Al-qawa’id al-fiqhiyyah (القواعد الفقهية) are general principles that are used by Islamic legal scholars, often defining the default legal position given to whatever entity the particular principle deals with.
Definitions
Qawa’id is the plural of qa’idah (القاعدة), meaning a base. Al-qawa’id al-fiqhiyyah are legal principles that operate on specific legal categories. One of the more famous examples it the principle of purity (qa’idah at-taharah/قاعدة الطهارة). The principle of purity states that all things are to be considered ritually pure until proven otherwise. As such, we see that we begin with a particular concept, such as “things whose purity is doubted”, and then we state a principle related to that particular concept. That principle will then be applied to whatever fits under that particular concept.
Because the concepts being used are particular, the result of applying one of al-qawa’id al-fiqhiyyah will also be particular. This is the main difference between al-qara’id al-fiqhiyyah and usul al-fiqh. Linguistically, both terms mean basically the same thing. However, the principles of usul al-fiqh are universal, whereas the principles of al-qawa’id al-fiqhiyyah are particular. Al-qawa’id al-fiqhiyyah, therefore, can only be used in certain areas of law, and not in others. The principle of purity, for example, would obviously only be able to be used in issues related to ritual purity. The principles of usul al-fiqh, however, are universal in scope, and can see application in any area of law.
On a deeper level, some scholars have argued that the principles of usul al-fiqh are used for deduction. The principle that ‘a command in religious sources indicates an obligation unless proven otherwise’ is a way of deducing rules from the sources. Al-qawa’id al-fiqhiyyah, on the other hand, operates in the opposite direction: they consist of the application (تطبيق) of general principles to the entities that the principle covers.

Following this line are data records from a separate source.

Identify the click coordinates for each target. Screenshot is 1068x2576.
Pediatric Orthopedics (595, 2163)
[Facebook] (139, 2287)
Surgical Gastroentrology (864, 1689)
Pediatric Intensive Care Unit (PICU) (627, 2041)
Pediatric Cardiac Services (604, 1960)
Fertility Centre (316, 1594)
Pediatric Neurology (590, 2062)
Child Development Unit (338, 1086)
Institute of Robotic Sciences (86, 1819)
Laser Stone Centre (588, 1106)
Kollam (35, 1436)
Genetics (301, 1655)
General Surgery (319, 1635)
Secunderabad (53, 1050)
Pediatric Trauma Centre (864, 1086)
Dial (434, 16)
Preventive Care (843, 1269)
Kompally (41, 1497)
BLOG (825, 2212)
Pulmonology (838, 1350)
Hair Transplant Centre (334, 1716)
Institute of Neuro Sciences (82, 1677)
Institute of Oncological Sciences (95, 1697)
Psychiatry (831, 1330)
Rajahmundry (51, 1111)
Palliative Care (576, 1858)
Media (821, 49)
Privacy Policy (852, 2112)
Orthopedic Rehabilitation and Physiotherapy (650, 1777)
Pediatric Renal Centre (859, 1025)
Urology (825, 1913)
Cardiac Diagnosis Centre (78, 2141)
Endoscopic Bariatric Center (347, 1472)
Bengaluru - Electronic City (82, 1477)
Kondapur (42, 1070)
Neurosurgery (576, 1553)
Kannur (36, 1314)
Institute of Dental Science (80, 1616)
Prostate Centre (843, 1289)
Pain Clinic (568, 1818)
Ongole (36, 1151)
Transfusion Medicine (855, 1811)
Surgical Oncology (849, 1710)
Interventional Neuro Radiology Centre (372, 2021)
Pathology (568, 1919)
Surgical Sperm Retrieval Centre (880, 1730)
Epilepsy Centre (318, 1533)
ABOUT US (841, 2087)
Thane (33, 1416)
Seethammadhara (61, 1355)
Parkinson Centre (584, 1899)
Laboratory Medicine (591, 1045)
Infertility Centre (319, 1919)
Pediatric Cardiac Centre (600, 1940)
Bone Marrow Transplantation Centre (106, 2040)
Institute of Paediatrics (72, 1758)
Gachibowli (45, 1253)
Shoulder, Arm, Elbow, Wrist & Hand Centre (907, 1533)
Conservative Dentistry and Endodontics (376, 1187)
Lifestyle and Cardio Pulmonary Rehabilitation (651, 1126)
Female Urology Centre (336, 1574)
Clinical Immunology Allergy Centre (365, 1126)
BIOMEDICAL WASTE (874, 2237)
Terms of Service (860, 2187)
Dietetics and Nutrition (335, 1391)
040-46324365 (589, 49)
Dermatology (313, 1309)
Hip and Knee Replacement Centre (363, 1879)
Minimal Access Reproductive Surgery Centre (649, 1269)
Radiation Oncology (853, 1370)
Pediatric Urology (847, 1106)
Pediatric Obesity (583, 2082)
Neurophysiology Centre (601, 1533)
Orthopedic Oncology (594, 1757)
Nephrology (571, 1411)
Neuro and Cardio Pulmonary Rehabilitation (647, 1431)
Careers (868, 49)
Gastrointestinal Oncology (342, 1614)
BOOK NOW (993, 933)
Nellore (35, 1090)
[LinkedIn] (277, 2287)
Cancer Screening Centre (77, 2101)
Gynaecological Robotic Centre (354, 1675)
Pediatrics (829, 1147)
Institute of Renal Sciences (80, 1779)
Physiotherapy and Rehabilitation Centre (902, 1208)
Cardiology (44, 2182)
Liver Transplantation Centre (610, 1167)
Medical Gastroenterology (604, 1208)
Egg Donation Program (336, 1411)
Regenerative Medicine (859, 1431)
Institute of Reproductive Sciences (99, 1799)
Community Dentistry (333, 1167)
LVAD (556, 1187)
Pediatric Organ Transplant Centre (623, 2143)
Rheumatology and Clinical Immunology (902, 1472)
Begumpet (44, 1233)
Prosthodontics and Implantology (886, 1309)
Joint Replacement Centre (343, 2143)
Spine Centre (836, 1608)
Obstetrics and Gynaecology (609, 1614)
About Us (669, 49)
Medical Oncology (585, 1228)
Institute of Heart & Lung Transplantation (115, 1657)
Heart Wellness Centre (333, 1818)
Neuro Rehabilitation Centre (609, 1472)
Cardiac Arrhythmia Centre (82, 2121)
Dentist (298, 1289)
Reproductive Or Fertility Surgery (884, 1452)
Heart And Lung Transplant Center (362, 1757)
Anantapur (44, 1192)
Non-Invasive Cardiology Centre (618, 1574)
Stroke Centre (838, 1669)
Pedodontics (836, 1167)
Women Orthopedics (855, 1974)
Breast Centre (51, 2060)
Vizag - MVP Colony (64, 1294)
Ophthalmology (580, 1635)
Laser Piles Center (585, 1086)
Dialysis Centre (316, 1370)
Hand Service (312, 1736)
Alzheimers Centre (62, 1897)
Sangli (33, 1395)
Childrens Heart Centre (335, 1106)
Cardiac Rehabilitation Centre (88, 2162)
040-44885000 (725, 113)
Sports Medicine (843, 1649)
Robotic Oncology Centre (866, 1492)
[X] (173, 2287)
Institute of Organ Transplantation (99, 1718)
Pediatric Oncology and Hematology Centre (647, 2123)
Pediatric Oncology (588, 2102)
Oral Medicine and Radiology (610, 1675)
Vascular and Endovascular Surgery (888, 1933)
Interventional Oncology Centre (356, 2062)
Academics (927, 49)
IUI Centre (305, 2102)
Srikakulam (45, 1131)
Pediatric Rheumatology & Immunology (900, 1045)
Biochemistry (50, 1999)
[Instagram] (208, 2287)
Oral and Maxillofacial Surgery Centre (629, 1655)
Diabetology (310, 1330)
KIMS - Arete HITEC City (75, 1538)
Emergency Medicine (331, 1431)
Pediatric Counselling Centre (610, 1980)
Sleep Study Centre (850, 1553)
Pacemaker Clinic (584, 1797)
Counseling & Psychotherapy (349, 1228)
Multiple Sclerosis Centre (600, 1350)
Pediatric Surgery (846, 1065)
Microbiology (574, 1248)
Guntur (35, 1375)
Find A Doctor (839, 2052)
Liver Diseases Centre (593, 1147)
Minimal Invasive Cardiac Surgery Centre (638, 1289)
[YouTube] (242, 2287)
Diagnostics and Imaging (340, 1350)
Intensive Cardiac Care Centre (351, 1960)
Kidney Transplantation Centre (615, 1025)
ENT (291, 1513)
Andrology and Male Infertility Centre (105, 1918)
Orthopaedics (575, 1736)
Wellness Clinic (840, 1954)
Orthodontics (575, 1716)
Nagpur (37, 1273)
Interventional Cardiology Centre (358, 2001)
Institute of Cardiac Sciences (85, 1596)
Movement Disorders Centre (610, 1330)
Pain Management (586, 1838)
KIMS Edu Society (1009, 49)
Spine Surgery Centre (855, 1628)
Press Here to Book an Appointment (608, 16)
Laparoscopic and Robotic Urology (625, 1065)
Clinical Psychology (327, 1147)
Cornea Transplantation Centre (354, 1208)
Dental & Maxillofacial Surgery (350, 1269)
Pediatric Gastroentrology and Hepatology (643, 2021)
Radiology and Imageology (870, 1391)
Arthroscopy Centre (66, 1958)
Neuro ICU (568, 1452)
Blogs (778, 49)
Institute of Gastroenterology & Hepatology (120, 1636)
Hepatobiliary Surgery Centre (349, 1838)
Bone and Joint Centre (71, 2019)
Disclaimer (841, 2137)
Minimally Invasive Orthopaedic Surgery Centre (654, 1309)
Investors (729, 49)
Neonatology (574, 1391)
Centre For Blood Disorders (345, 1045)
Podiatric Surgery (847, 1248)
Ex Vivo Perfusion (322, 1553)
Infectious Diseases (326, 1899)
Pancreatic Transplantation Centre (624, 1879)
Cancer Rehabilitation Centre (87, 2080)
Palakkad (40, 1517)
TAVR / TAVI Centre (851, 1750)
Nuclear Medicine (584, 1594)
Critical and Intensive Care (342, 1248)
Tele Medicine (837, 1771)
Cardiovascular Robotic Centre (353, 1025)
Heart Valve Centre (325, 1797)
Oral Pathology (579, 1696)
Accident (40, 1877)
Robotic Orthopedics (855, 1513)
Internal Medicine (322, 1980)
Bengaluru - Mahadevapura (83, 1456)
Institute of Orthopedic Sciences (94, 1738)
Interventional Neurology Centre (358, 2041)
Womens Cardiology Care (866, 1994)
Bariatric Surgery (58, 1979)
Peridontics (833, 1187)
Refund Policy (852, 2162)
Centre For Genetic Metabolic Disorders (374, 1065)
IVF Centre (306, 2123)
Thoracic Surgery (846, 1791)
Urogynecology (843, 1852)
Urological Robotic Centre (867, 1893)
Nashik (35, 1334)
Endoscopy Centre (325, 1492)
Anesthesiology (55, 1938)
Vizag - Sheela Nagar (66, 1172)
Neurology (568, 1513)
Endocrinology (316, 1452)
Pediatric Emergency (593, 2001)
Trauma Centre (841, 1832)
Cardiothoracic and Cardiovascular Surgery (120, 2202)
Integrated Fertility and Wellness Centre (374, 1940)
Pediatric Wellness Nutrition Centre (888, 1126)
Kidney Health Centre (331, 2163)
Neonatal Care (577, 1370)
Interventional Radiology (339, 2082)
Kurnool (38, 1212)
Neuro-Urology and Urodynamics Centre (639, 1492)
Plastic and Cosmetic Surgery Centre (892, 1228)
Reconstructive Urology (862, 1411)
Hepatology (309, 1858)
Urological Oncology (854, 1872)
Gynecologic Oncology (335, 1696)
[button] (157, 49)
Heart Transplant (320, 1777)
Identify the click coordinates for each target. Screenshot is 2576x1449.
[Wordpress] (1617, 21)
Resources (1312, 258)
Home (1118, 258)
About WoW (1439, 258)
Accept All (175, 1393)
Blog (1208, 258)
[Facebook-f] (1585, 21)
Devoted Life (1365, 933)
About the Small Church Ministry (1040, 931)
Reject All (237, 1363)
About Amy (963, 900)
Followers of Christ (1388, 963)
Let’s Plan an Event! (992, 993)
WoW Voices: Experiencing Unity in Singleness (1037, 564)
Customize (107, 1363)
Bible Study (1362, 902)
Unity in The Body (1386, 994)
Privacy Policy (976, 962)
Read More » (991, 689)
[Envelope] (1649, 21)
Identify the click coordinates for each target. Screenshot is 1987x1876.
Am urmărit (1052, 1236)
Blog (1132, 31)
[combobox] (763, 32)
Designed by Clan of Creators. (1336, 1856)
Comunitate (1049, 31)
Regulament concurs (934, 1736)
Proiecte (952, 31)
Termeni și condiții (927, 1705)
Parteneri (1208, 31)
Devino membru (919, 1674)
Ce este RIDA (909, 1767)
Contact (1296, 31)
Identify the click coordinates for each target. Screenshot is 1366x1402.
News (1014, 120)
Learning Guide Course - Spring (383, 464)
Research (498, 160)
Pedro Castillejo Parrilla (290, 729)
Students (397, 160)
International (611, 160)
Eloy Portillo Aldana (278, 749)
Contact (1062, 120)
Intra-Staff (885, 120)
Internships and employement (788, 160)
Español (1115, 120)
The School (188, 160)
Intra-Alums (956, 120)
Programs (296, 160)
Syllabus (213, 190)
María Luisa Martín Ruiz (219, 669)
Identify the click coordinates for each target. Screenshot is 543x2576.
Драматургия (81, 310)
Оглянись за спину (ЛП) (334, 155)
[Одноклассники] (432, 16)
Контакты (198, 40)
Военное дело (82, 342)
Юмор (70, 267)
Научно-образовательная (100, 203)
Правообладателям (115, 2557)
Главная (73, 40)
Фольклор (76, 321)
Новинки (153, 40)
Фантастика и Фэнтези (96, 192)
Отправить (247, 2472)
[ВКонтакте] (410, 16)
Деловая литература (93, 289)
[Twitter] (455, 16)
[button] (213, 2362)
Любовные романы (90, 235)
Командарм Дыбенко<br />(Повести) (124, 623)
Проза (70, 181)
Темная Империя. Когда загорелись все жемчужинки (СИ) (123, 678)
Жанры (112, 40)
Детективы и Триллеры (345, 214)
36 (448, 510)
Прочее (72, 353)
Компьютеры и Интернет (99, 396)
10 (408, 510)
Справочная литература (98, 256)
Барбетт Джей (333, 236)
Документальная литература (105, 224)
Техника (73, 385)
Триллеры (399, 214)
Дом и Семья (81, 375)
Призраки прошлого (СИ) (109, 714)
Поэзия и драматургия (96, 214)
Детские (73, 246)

Some important legal principles are as follows:
1. The Principle of Completion (قاعدة الفراغ)
The Principle of Completion (قاعدة الفراغ) deals with religious acts that are composed of a number of different parts. If a person has finished the act and then doubts about whether or not they have performed that act, the whole act is assumed to be correct. This principle only applies if the person is in a state of forgetfulness or confusion. If the person doubts whether they intentionally left out a part of the act, then the principle is not considered to apply. The reason for this is that most jurists consider this principle to be related to another principle, the Principle of Non-Forgetfulness (قاعدة عدم الغفلة), which is considered to be a rational principle that assumes a person didn’t forget to do what they knew they were supposed to do. A number of hadiths are offered in support of this principle, such as the sahih narration of Muhammad ibn Muslim from Imam as-Sadiq, when he was asked about a man who had finished praying and then doubted if he had done it correctly. The Imam responded: “He should not repeat it, and he has no obligation upon him.” (لا يعيد و لا شيء عليه). Another, more explicit narration, is the muwaththaqah narration of Imam al-Baqir, where he says: “Whatever you doubt about after finishing your prayers, leave it, and do not repeat it.” (كلما شككت فيه بعد ما تفرغ من صلاتك فامض و لا تعد). Another narration is the muwaththaqah narration of Muhammad ibn Muslim from Imam al-Baqir, where he says: “Any acts you doubt about which are now passed and finished, leave it as it is.” (كلّما شككت فيه مما قد مضي فامضه كما هو).
2. The Principle of Denying the Path (قاعدة نفي السبيل)
The Principle of Denying the Path (قاعدة نفي السبيل) is a principle designed to deny giving any authority from a disbeliever over a Muslim. It specifically dictates that it is not permissible for a Muslim to hire himself out to a disbeliever in such a way that he becomes a slave or otherwise completely empowered by the non-Muslim. The main evidence for this principle is verse [4:141] “Allah will never give the disbelievers a path [i.e., power] over the believers.” (لن يجعل الله للكافرين على المؤمنين سبيلاً). Another evidence is a famous narration of the Prophet, which states “Islam is exalted, and nothing is exalted over it.” (الإسلام يعلو و لا يعلى عليه), which is interpreted as meaning that disbelief and disbelievers are not allowed to have the upper-hand over Muslims.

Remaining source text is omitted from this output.